PASSAGE ->
Cordilleran Section - 116th Annual Meeting - 2020

Paper No. 16-5
Presentation Time: 2:50 PM

DOING MORE WITH LESS: USING ONLINE DATA SETS FOR INQUIRY-BASED LAB INSTRUCTION


SYVERSON, V.J.P., OLIVER, David and SELVANS, Michelle M., Clovis Community College, 10309 N Willow Ave, Fresno, CA 93730

Clovis Community College (CCC) is a new and fast-growing 2YC in Central California, accredited in 2015. Its geology program serves an average of 250 students per year in a growing number of combined lecture and lab sections (7, 12, and 15 respectively in the last 3 years). However, the 2019-2020 school year was the first in which there was a full-time geology faculty with official responsibility for program development; in the four years before that, geology courses were taught exclusively by a team of up to six adjuncts. With little formal coordination or budget, no lab coordinator on staff, limited access to tools or materials other than a rock collection, and official discouragement for field trips led by part-time faculty, many introductory geology lab exercises were not feasible. The geology teaching team therefore needed to develop exercises that made good use of lab time by exploiting its opportunities for peer teaching and high student-teacher contact, and avoiding “paper labs” without relying on the availability of many physical resources.

One productive approach we suggest is designing data-driven, inquiry-based lab activities that take advantage of the abundance of data and data visualization tools provided online by various scientific organizations (e.g. USGS Quake Map, Exoplanet Orbits Database, Paleobiology Database), as well as public data sets from published studies. Such exercises give students experience in manipulating and interpreting real data, including hypothesis generation, dealing with investigation constraints (e.g. outliers, detection limits, taphonomic biases), and other scientific practices. Students new to college-level science need intensive scaffolding to have an authentic science inquiry experience since they may have difficulty with a number of basic scientific practices, such as understanding what the data represents, reading graphs, manipulating numbers, estimating regression lines, and other analytical skills. However, this is a strength of this approach, because implementing data-analysis exercises as labs rather than homework encourages instructors to devote time to developing those skills. In this presentation, we will share several such activities and discuss scaffolding methods we have found useful for effective instruction in science practices.

EXTRACTED DATA ->
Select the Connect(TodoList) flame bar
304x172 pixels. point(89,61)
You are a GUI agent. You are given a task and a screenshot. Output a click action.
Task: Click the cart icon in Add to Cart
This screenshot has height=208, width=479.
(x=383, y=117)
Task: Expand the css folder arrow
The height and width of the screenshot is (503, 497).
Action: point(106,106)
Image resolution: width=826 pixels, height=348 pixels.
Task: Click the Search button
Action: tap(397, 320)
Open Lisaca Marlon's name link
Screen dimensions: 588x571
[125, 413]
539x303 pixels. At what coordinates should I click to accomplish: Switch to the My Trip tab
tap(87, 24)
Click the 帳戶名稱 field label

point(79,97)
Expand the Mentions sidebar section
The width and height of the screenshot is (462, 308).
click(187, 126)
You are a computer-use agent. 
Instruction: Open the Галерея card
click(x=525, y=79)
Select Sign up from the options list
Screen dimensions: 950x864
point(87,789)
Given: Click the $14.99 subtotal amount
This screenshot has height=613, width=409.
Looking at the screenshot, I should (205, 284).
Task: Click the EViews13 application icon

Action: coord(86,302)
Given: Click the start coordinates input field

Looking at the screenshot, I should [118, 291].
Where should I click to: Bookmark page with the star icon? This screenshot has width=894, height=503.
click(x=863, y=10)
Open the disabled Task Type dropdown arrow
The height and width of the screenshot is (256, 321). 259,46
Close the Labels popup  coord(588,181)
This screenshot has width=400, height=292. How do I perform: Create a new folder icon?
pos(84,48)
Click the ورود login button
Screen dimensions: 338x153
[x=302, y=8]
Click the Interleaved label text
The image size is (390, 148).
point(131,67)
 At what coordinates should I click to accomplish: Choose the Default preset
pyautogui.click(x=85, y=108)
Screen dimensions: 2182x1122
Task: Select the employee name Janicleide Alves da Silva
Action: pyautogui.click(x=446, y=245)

TASK LIST ->
• A. Decide whether each statement agrees with the abstract: (i) Clovis Community College was accredited in 2015; (ii) before the 2019-2020 school year, a full-time geology faculty member taught the geology courses; (iii) the authors favor giving data-analysis exercises as homework instead of labs. Answer yes or no for each, and quote the deciding words.
• B. Answer these questions from the abstract, one per line:
(i) What is the paper number?
(ii) On average, how many students per year does the geology program at Clovis Community College serve?
(iii) At most, how many adjuncts made up the team that taught geology courses in the four years before 2019-2020?
The items that come after the abstract are separate material and have nothing to do with it.

YOUR RESPONSES ->
• A.
(i) Yes: "accredited in 2015"
(ii) No: "geology courses were taught exclusively by a team of up to six adjuncts"
(iii) No: "implementing data-analysis exercises as labs rather than homework encourages instructors to devote time to developing those skills"

• B.
(i) 16-5
(ii) 250
(iii) Six